### EXERCISE OBJECTIVE:
Give back exactly the lines of the entries below from the line with "Click the Correo electrónico column header" to the line with "Sort by the Due Date column header", inclusive, and only those.

### AVAILABLE DATA:

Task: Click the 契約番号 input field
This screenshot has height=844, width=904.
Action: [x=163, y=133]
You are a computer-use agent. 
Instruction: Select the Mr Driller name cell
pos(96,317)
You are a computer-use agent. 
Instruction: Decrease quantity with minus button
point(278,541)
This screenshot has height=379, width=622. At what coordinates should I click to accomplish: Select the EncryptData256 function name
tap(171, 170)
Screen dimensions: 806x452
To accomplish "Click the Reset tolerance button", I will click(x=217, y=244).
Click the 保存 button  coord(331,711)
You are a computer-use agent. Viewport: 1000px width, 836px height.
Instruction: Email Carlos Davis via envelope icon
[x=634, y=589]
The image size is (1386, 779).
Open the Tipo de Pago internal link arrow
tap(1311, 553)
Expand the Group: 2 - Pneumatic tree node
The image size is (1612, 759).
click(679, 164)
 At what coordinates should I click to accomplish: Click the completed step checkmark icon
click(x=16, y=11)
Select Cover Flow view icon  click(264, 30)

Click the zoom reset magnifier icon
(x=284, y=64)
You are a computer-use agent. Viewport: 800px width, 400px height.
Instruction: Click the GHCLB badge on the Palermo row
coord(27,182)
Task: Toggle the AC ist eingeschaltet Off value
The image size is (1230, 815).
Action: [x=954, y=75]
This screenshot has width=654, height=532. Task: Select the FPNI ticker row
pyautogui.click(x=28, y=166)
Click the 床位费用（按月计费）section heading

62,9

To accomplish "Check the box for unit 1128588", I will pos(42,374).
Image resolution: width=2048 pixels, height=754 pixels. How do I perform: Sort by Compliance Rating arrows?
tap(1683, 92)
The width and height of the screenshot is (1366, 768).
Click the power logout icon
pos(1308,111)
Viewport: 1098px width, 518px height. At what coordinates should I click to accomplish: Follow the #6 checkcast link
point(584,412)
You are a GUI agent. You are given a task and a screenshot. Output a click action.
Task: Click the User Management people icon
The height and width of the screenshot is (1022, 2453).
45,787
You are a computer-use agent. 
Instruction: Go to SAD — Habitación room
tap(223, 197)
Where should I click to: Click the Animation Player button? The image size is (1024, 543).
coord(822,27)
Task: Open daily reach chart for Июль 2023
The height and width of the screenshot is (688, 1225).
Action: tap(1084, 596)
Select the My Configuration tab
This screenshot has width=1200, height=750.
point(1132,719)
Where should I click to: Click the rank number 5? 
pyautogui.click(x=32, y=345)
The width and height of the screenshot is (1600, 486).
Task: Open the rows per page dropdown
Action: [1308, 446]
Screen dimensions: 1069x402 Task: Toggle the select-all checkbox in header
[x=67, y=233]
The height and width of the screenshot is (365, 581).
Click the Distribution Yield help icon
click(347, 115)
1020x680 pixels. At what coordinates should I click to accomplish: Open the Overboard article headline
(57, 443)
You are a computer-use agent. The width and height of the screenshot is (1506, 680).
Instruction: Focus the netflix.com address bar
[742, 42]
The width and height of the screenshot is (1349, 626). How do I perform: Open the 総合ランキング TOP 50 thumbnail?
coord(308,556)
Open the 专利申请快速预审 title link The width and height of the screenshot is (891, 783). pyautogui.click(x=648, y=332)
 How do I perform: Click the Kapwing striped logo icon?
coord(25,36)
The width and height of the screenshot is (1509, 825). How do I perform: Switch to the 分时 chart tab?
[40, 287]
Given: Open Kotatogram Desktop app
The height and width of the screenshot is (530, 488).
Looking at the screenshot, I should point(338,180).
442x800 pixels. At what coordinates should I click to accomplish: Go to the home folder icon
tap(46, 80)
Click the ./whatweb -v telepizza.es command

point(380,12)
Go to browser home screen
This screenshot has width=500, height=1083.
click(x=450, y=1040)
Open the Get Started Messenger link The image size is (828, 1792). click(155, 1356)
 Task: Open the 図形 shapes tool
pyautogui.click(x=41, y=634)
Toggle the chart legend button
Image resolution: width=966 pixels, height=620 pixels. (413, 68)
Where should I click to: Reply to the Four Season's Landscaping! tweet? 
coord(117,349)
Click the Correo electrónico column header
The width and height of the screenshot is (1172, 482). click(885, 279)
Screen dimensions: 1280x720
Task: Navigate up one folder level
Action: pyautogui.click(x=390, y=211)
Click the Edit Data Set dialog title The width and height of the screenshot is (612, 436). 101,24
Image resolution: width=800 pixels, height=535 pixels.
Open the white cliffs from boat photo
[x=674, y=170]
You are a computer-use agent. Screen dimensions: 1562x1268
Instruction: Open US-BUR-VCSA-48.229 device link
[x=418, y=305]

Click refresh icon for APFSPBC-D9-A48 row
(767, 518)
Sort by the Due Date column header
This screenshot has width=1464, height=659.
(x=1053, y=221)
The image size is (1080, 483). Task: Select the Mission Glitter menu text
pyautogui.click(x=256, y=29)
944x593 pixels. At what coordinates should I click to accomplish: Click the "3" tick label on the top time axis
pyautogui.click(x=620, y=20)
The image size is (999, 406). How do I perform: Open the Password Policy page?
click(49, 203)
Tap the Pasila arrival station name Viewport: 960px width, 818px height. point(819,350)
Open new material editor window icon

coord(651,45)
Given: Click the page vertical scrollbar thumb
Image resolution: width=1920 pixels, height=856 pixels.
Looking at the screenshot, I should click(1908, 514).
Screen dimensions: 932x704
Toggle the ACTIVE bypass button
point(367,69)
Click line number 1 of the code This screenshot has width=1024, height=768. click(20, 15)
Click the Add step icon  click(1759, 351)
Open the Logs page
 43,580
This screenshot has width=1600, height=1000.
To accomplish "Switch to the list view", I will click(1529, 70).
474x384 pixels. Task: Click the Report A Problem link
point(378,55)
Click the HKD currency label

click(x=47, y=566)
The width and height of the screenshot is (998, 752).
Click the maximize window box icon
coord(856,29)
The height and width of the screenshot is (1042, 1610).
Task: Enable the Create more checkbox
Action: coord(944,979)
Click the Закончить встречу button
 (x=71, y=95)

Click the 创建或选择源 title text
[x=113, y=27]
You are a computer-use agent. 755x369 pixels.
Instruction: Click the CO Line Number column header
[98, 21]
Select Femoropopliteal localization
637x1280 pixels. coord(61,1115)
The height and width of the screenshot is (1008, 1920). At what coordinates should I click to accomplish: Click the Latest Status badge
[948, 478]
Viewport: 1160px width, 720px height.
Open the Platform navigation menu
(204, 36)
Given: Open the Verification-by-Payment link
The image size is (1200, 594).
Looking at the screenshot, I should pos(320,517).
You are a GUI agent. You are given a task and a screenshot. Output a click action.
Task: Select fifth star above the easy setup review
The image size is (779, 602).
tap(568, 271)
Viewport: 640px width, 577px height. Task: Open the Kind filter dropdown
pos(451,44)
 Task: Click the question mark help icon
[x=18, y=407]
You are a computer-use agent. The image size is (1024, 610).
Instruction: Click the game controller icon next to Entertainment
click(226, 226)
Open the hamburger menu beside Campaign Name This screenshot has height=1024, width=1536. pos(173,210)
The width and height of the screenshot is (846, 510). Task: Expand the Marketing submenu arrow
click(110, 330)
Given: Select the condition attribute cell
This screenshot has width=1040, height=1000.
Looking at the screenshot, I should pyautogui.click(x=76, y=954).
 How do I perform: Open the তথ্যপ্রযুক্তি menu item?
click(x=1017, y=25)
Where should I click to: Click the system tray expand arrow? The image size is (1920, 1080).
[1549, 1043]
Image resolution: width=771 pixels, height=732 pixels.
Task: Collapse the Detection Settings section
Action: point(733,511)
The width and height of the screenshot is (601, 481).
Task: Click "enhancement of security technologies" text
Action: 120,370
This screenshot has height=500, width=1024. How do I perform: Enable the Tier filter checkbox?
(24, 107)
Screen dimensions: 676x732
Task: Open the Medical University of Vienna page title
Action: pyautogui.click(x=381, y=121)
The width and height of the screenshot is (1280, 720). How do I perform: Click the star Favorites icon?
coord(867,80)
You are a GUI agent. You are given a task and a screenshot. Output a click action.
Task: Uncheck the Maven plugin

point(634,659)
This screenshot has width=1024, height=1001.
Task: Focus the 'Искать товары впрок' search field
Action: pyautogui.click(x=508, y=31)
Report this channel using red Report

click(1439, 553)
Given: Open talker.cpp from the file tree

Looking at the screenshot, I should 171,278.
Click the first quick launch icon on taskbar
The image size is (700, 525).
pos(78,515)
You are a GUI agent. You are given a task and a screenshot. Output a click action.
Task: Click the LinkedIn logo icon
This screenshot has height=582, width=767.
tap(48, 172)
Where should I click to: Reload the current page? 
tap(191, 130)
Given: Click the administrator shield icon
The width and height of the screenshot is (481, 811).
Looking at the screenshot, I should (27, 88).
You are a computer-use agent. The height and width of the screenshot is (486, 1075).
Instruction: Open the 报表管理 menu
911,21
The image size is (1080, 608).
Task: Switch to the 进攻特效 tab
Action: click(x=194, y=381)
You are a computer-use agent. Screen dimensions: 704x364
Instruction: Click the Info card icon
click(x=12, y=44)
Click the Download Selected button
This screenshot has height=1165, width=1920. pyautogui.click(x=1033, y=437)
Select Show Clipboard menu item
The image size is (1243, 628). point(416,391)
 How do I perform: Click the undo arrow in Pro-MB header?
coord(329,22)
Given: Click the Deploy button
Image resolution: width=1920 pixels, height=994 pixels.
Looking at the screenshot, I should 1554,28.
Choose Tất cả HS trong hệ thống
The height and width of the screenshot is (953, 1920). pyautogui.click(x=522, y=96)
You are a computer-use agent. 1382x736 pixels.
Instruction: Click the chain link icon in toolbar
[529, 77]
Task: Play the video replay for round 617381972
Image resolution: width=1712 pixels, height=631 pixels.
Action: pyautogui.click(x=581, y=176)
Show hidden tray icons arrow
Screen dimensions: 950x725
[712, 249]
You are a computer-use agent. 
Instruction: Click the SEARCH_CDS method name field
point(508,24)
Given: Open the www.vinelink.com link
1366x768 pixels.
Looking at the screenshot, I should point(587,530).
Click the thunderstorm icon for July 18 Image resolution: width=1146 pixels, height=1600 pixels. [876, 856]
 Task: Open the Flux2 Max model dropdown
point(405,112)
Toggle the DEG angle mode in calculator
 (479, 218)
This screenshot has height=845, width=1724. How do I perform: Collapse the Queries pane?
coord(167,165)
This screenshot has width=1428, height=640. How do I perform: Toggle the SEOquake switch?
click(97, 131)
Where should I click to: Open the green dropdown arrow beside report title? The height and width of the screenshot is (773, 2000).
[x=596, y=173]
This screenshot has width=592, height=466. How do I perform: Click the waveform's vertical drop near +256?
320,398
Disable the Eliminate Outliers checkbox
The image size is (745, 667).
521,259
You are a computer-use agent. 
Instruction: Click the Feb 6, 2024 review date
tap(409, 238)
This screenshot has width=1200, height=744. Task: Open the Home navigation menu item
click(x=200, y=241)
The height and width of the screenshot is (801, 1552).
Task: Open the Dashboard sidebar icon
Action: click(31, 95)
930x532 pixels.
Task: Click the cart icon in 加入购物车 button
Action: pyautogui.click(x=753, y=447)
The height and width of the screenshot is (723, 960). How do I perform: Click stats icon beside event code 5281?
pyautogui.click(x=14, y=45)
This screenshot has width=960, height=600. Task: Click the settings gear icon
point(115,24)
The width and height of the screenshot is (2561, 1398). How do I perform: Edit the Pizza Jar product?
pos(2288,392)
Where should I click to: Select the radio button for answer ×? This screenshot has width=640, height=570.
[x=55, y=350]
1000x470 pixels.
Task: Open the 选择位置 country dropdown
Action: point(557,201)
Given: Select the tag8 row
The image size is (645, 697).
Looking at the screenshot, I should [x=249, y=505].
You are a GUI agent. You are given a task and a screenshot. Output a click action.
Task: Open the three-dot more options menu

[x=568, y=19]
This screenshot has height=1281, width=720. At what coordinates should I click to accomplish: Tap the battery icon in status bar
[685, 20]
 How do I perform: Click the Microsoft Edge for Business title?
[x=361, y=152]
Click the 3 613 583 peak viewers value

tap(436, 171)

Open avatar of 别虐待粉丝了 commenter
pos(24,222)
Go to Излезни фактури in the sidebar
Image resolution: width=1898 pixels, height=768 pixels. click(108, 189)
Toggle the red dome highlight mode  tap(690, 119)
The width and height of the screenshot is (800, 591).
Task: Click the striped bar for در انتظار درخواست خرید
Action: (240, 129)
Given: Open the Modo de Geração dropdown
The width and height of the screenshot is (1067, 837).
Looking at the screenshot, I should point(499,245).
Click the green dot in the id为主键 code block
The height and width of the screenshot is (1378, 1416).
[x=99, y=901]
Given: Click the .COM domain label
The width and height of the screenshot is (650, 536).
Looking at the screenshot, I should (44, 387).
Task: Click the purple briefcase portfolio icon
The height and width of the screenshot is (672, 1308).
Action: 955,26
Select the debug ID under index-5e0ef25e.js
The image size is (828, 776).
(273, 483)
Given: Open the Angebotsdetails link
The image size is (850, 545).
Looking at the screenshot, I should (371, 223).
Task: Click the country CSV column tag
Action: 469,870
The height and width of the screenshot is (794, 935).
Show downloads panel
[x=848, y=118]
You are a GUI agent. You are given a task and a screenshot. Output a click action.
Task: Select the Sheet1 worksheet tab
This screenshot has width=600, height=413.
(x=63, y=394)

### RESULT FOR THIS EXERCISE:
Click the Correo electrónico column header
The width and height of the screenshot is (1172, 482). click(885, 279)
Screen dimensions: 1280x720
Task: Navigate up one folder level
Action: pyautogui.click(x=390, y=211)
Click the Edit Data Set dialog title The width and height of the screenshot is (612, 436). 101,24
Image resolution: width=800 pixels, height=535 pixels.
Open the white cliffs from boat photo
[x=674, y=170]
You are a computer-use agent. Screen dimensions: 1562x1268
Instruction: Open US-BUR-VCSA-48.229 device link
[x=418, y=305]

Click refresh icon for APFSPBC-D9-A48 row
(767, 518)
Sort by the Due Date column header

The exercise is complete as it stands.